Monsieur [X], exerçant sous l’enseigne EMJK, sera donc condamné à verser l’intégralité de ces sommes à M. [O].
Sur la demande reconventionnelle de M. [H]
M. [H] sollicite la condamnation de M. Monsieur [X] à reverser la somme de 10.000 euros, objet du prix de la vente du véhicule à M. [O].
Au vu du contrat de dépôt vente versé aux débats et en l’absence d’arguments contraires soulevés par le garagiste puisque défaillant à la présente procédure, il sera fait droit à cette demande .
VI ) Sur les dépens, les frais irrépétibles et l’exécution provisoire
Monsieur [X] exerçant sous l’enseigne EMJK et la SASU CAR CONTROLE, succombant, supporteront les dépens de la présente instance en ce compris ceux de l’expertise judiciaire distraits au profit de Maitre ROLLAND DE RENVERGE.
Il est inéquitable de laisser à M. [O] la charge des frais irrépétibles exposés pour faire valoir ses droits, de sorte M. Monsieur [X] exerçant sous l’enseigne EMJK et la SASU CAR CONTROLE seront condamnés in solidum à lui verser la somme de 3.000 euros au titre de l’article 700 du code de procédure civile.
Monsieur [X] exerçant sous l’enseigne EMJK et la S.A.S.U. CAR CONTROLE seront condamnés in solidum à payer à M. [H] la somme de 2.000 euros sur le même fondement.

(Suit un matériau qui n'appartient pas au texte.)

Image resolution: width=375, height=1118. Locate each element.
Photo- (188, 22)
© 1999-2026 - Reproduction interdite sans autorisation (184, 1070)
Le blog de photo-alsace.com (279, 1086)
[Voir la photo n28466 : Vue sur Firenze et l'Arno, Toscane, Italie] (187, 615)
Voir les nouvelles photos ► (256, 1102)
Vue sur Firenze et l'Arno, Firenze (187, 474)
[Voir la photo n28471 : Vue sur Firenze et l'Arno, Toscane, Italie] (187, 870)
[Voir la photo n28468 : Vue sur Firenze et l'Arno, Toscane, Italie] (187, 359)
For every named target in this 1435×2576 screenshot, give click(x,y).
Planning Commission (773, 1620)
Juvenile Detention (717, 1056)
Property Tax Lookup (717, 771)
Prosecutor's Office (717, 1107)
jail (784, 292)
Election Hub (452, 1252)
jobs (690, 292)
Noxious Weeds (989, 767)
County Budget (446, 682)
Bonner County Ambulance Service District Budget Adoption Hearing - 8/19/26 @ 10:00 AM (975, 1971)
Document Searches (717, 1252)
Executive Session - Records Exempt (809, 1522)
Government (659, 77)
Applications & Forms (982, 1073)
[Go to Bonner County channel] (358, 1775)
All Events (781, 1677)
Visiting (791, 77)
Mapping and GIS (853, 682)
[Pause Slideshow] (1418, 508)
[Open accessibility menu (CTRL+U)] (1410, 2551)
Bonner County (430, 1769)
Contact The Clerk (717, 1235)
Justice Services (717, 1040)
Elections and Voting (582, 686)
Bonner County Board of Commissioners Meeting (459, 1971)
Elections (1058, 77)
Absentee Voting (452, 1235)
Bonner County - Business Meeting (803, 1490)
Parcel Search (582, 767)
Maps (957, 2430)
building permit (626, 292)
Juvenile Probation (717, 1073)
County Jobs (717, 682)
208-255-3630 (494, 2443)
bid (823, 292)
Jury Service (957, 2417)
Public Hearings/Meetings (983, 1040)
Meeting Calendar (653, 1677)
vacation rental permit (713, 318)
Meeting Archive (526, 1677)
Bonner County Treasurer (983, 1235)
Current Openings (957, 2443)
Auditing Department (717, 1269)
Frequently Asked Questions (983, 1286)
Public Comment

Aucune circonstance particulière ne justifie d’écarter l’exécution provisoire.
PAR CES MOTIFS
Le Tribunal statuant en audience publique, par jugement réputé contradictoire, par mise à disposition au greffe et en premier ressort,
PRONONCE la résolution de la vente du véhicule litigieux ;
CONDAMNE Monsieur [S], [N] [X] exerçant sous l’enseigne EMJK à restituer à M. [K] [O] la somme de 14 850 € avec intérêts au taux légal à compter du 25 septembre 2024, date de l’assignation ;
DIT que le véhicule sera mis à la disposition de Monsieur [S], [N] [X] exerçant sous l’enseigne EMJK par M. [K] [O] ;
DIT que Monsieur [S], [N] [X] prendra à sa charge les frais engendrés par la mise à disposition ;
CONDAMNE Monsieur [S], [N] [X] exerçant sous l’enseigne EMJK à payer à M. [K] [O] les sommes suivantes avec intérêts au taux légal à compter du 25 septembre 2024, date de l’assignation :
— 288,76 € au titre des frais d’immatriculation ;
— 660 € et 598,32 € au titre des frais de crédit ;
— 786 € au titre des frais de sellerie ;
— 131,40 € au titre des frais de contrôle ;
— 48 € au titre des frais d’expertise ;
— 7 293,59 € au titre des primes d’assurance ;
— au paiement d’une indemnité d’immobilisation pour 14,80 € par jour depuis le 27.01.2020 et ce jusqu’à complet paiement du remboursement du prix et de l’indemnisation des préjudices ;
CONDAMNE Monsieur [S], [N] [X] exerçant sous l’enseigne EMJK à payer à M. [K] [O] la somme de 500 euros au titre du préjudice moral ;
CONDAMNE la SASU CAR CONTROLE à payer à M. [K] [O] la somme de 5.000 € au titre de la perte de chance ;
CONDAMNE Monsieur [S], [N] [X] exerçant sous l’enseigne EMJK à payer à M. [S] [H] la somme de 10.000 € au titre du prix de la vente du véhicule avec intérêts au taux légal à compter du 25 septembre 2024, date de l’assignation ;
CONDAMNE Monsieur [S], [N] [X] exerçant sous l’enseigne EMJK et la SASU CAR CONTROLE aux dépens en ce compris ceux de l’expertise judiciaire distraits au profit de Maître ROLLAND DE RENVERGE ;
CONDAMNE in solidum Monsieur [S], [N] [X] exerçant sous l’enseigne EMJK et la SASU CAR CONTROLE à payer M. [K] [O] la somme de 3.000 € au titre de l’article 700 du Code de procédure civile ;
CONDAMNE in solidum Monsieur [S], [N] [X] exerçant sous l’enseigne EMJK et la SASU CAR CONTROLE à payer M. [S] [H] la somme de 2.000 € au titre de l’article 700 du Code de procédure civile ;
MAINTIENT l’exécution provisoire de la présente décision.
Ainsi jugé et signé en audience publique, et prononcé par mise à disposition au greffe les jour, mois et an susdits.